Mechanical tests often involve the deformation or breakage of samples of material. Some common forms of test specimens and loading situations are shown below: a) tension, b) compression, c) indentation hardness, d) cantilever flexure, e) three-point flexure, f) four-point flexure and g) torsion. Note that test specimens are often nothing more than specialized engineering components in which a known stress or strain state is applied and the material properties are inferred from the resulting mechanical response. A strength parameter is nothing more than a stress “at which something happens”, i.e. the onset of nonlinearity in the stress-strain response for yield strength, the maximum applied stress for ultimate tensile strength, or the stress at which specimen actually breaks for the fracture strength.

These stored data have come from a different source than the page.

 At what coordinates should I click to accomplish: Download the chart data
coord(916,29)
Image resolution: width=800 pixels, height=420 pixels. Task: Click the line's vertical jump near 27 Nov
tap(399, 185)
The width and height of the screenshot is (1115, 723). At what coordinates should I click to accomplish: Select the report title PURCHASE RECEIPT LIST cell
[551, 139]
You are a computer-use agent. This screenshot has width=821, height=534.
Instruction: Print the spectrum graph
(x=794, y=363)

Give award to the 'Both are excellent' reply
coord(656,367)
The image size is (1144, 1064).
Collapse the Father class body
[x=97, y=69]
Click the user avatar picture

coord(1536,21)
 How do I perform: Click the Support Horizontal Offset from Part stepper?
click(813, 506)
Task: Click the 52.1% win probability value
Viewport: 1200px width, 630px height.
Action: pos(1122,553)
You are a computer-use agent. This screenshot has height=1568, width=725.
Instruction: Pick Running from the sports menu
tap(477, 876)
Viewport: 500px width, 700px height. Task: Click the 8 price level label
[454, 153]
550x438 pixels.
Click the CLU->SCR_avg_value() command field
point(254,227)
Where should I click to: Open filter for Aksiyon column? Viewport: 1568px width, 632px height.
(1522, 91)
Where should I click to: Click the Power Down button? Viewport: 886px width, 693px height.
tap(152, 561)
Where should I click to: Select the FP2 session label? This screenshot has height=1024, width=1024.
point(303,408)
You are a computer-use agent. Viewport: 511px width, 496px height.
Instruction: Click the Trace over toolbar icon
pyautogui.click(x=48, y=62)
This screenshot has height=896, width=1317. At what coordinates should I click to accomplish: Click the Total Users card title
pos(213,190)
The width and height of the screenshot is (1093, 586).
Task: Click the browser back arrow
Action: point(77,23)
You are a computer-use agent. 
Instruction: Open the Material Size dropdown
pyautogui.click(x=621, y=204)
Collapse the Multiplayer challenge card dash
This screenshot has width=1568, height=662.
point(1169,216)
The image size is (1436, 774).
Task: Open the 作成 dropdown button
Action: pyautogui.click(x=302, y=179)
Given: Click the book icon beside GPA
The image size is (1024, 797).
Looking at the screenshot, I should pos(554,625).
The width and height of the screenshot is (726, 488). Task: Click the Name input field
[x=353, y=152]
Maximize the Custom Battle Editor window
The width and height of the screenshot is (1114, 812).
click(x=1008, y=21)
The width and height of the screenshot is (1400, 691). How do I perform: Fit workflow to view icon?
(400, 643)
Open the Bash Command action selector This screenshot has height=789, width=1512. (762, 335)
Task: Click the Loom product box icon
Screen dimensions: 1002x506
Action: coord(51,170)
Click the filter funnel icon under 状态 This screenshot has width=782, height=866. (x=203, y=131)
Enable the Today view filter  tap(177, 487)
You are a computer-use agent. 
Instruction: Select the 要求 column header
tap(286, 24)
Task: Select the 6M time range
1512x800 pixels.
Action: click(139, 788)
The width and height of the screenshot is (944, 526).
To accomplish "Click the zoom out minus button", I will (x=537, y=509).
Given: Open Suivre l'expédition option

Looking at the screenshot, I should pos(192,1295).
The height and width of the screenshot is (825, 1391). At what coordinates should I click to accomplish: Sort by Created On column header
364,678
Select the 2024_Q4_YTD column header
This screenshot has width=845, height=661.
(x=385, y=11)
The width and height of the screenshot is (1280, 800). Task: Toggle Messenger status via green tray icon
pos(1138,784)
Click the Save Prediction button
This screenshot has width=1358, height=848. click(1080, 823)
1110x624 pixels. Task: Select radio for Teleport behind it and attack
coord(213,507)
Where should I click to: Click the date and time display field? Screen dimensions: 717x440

Design of a test specimen is not a trivial matter. However, the simplest test specimens are smooth and unnotched. More complex geometries can be used to produce conditions resembling those in actual engineering components. Notches that have a definite radius may be machined in specimens. Sharp notches that produce behaviour similar to cracks can also be used, in addition to actual cracks that are introduced in the specimen prior to testing.
Equipment used for mechanical testing range from simple, hand-actuated devices to complex, servo-hydraulic systems controlled through computer interfaces. Common configurations involve the use of a general purpose device called a universal testing machine. Digital, closed loop control over force, displacement, or strain along with computer interfaces and user friendly software are common. Various types of sensors are used to monitor or control force, displacement, or strain. In addition, controlled environments can also be applied through self-contained furnaces, vacuum chambers, or cryogenic apparatus. Depending on the information required, the universal test machine can be configured to provide the control, feedback, and test conditions unique to that application.